My life is my own. You just need to act like a real bad and a professional kidnapper. Tisiphone This is kinda not what you're looking for, but it involves a phone, and it fucked with people. Email is optional and is used for password recovery purposes. Instead of saying hello ask for a person. Many people try this and for the next few hours they keep laughing by recalling what they have just done.
I had just found out that I didn't have to work that night, because the concert had been canceled. So I'd answer this way, and without exception once a week I'd have someone stumbling to remember what they were supposed to order. I have a feature on my phone that automatically rejects any long distance service. You can also say it out in a more melodious way by singing. You Bag em', when slab em' s.
Hey wait my mom is calling me. That usually seems to put them off, for some reason. As a matter of fact, I get calls for her all the time, and I don't know any Haleys. . Originally posted by Annie-Xmas 24 hour abortion clinic. Funny ways to answer the phone. Funny Ways to Answer the Phone - Life From Any Angle.
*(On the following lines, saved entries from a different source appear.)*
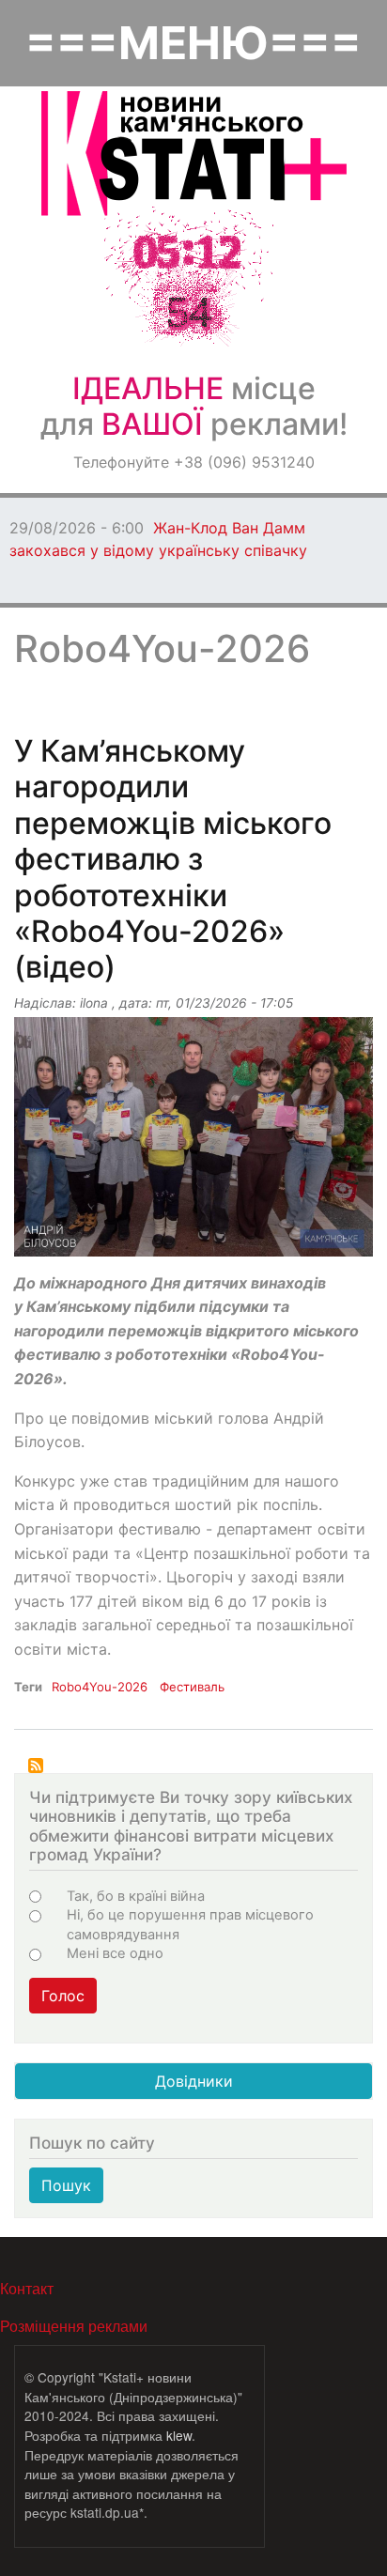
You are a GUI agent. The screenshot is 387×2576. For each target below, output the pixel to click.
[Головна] (194, 153)
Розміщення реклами (73, 2326)
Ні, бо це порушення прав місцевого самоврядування (190, 1924)
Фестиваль (192, 1686)
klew (179, 2435)
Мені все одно (115, 1953)
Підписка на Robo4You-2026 (35, 1765)
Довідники (194, 2081)
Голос (63, 1995)
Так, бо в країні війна (136, 1896)
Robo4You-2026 (99, 1686)
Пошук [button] (66, 2185)
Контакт (27, 2288)
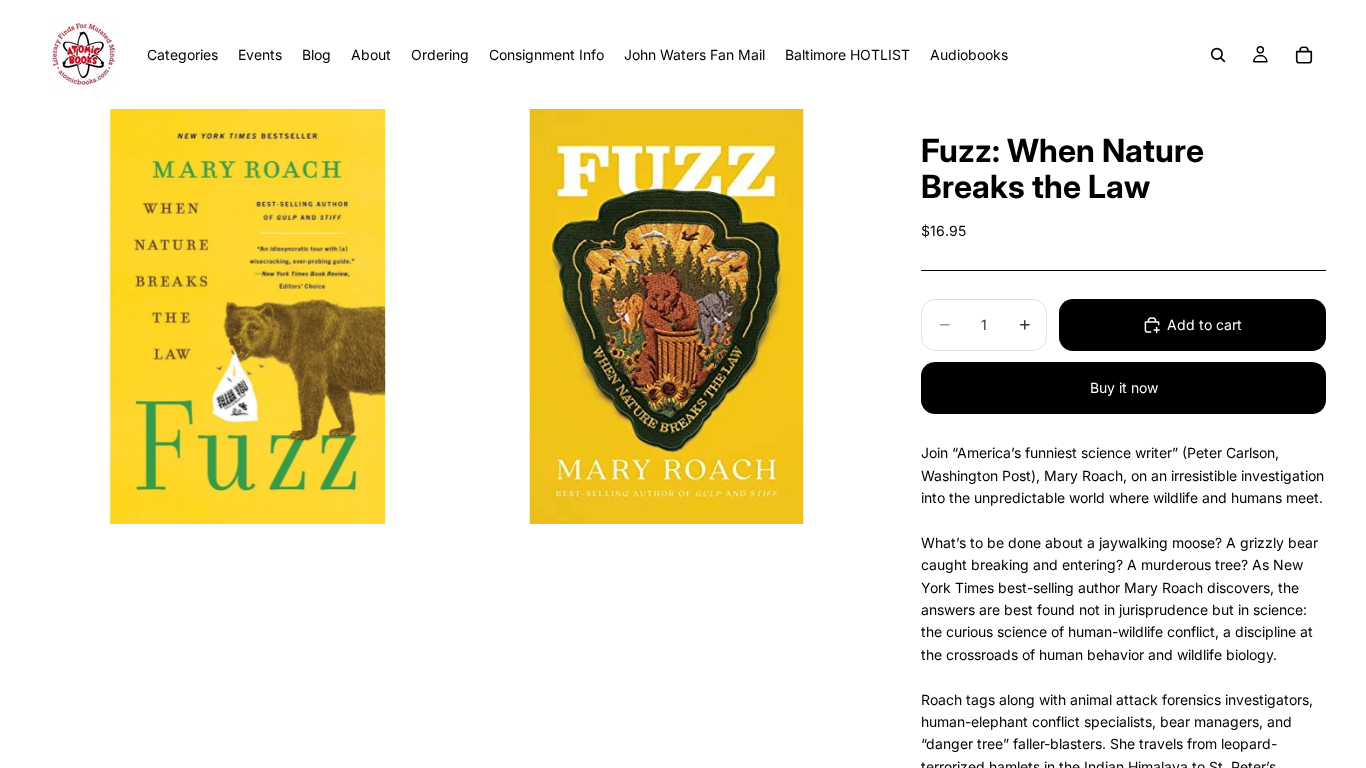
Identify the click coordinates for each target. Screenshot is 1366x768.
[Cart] (1304, 55)
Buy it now (1124, 387)
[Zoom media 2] (666, 316)
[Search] (1218, 55)
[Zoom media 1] (247, 316)
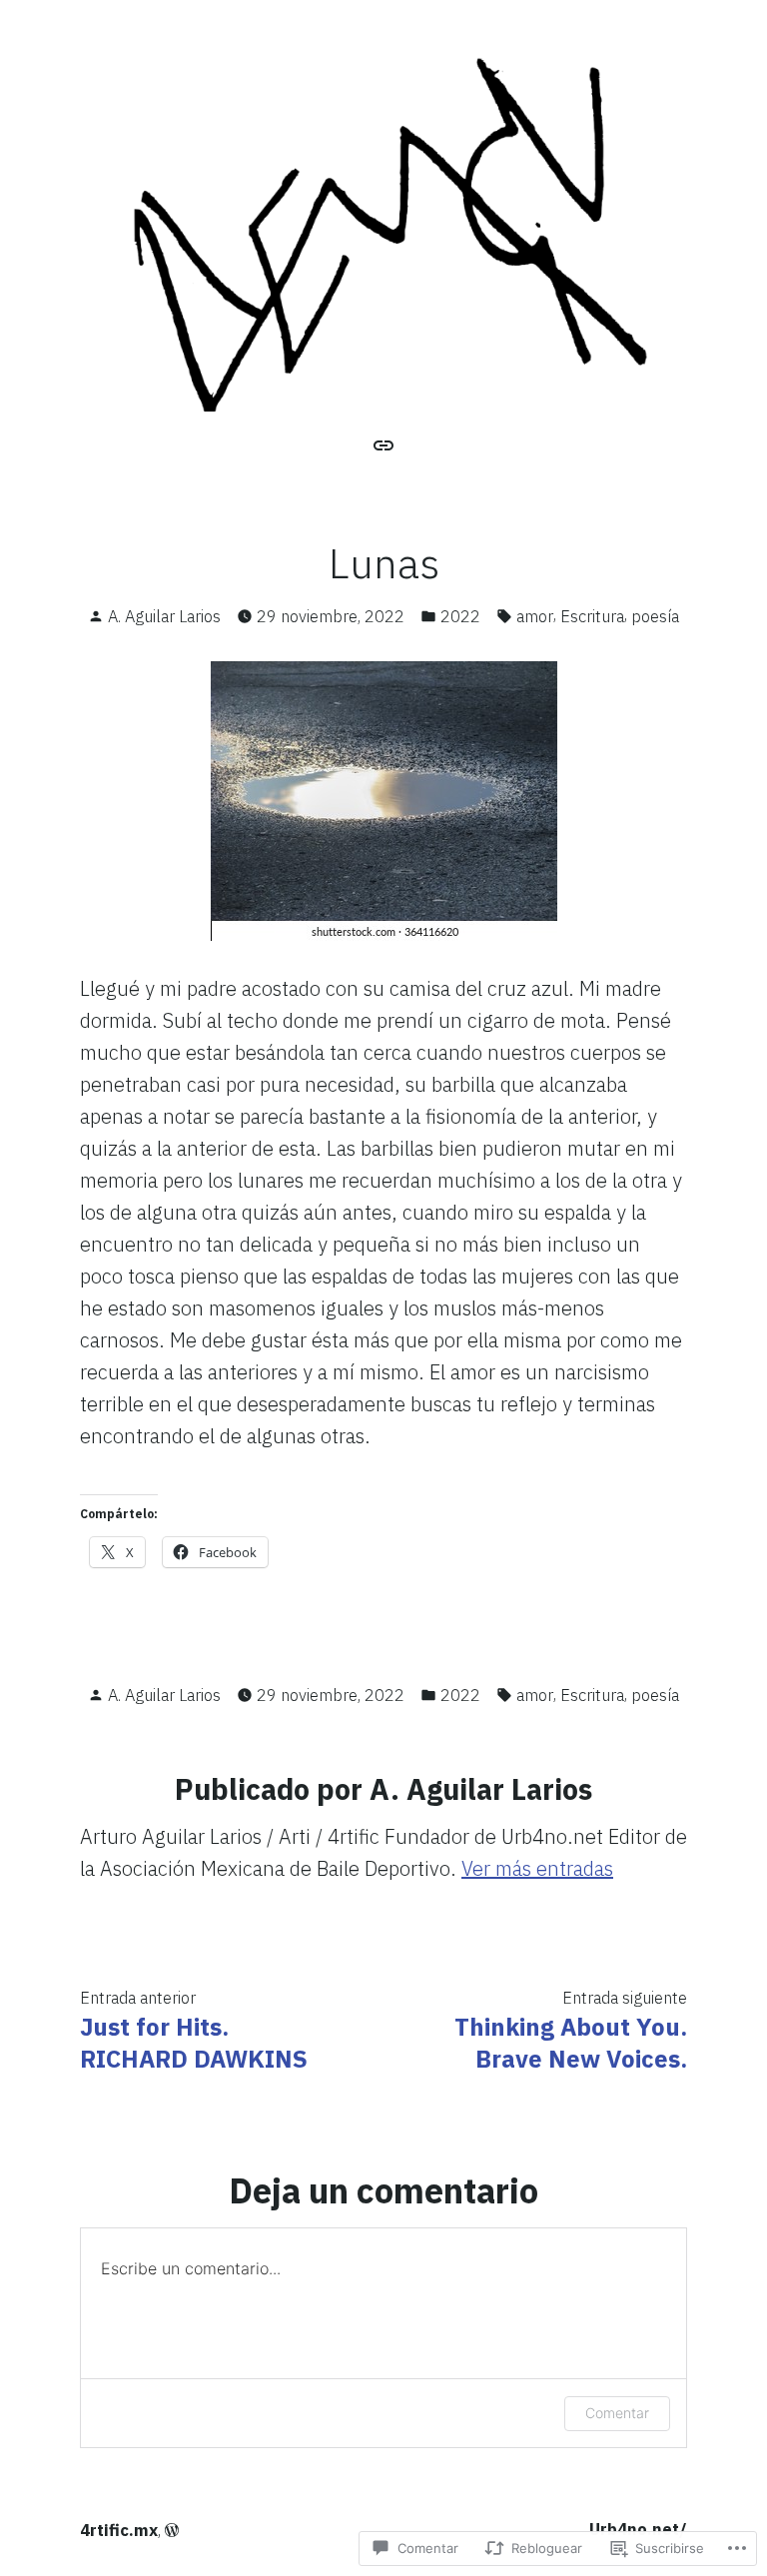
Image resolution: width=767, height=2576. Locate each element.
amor (534, 616)
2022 (460, 616)
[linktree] (383, 443)
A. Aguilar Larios (164, 616)
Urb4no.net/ (638, 2529)
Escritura (592, 616)
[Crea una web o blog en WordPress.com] (172, 2530)
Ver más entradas (537, 1868)
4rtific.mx (119, 2530)
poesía (655, 616)
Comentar (617, 2412)
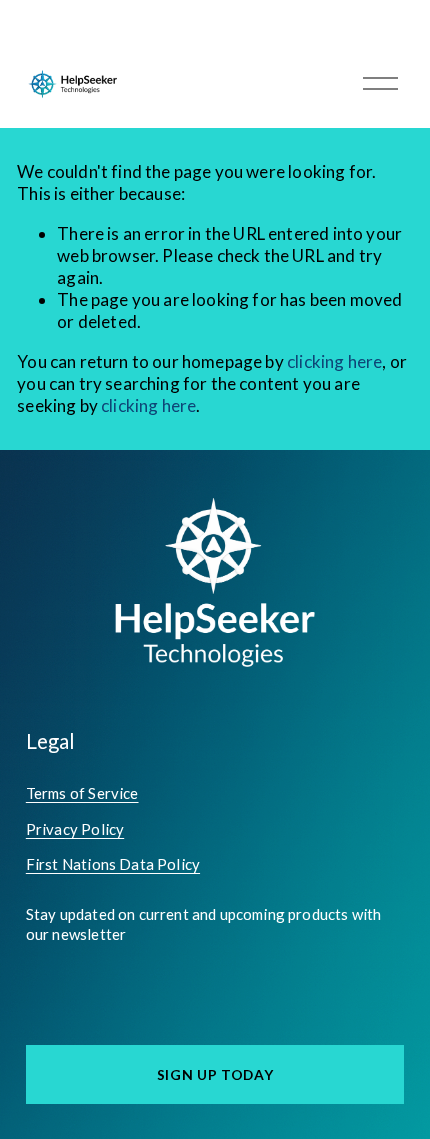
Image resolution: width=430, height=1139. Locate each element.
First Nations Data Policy (113, 864)
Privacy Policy (75, 829)
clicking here (334, 361)
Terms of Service (82, 793)
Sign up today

I would like to apologise to the genuine respondents that this may inconvenience. The lines in the song talk about how one thing can be happening in life while something else totally opposite is going on too. At the risk of sounding like a wet blanket, I find nothing funny about that at all. From one ear to the other. Hang on while I grab some paper and a pencil. The 1 Dynasty of all-time! She had called to tell my mom she was on sandwich duty for a funeral. I'm very satisfied with my current provider, and you will have to offer something pretty enticing for me to switch.
Let the person get part way through their spiel then interrupt by demanding where they got your number and other paranoid questions without letting them get a word in edgeways e. Have you arranged the money? Contact Us Untitled Funny Ways to Die Funny Ways to Answer the Phone. So lets see how And this while will be unending! Some buildings had monitored elevator alarms the button with the alarm bell that would actually call the dispatch office, most of them just rang a bell and that was it. Sometimes just to mess with people my answering machine answers as follows: Hello Who? Send me the gift card and the clock radio, and the digital camera. Or he might be thinking that his line got connected with mental hospital.
They picked up the phone, said I was only caller number three and hung up on me. You'll need to speak up much louder, I'm having problems hearing you! Funny ways to answer the phone. Funny Phone Calls Funny Phone Texts. A few holes in his exhuast. Just thinking about this is giving me great new ideas. Answering in Spanish used to work pretty well and answering in an East Indian accent usually gets people apologizing and hanging up. Think of answering a call by presenting yourself a caller from an admin office of college 18.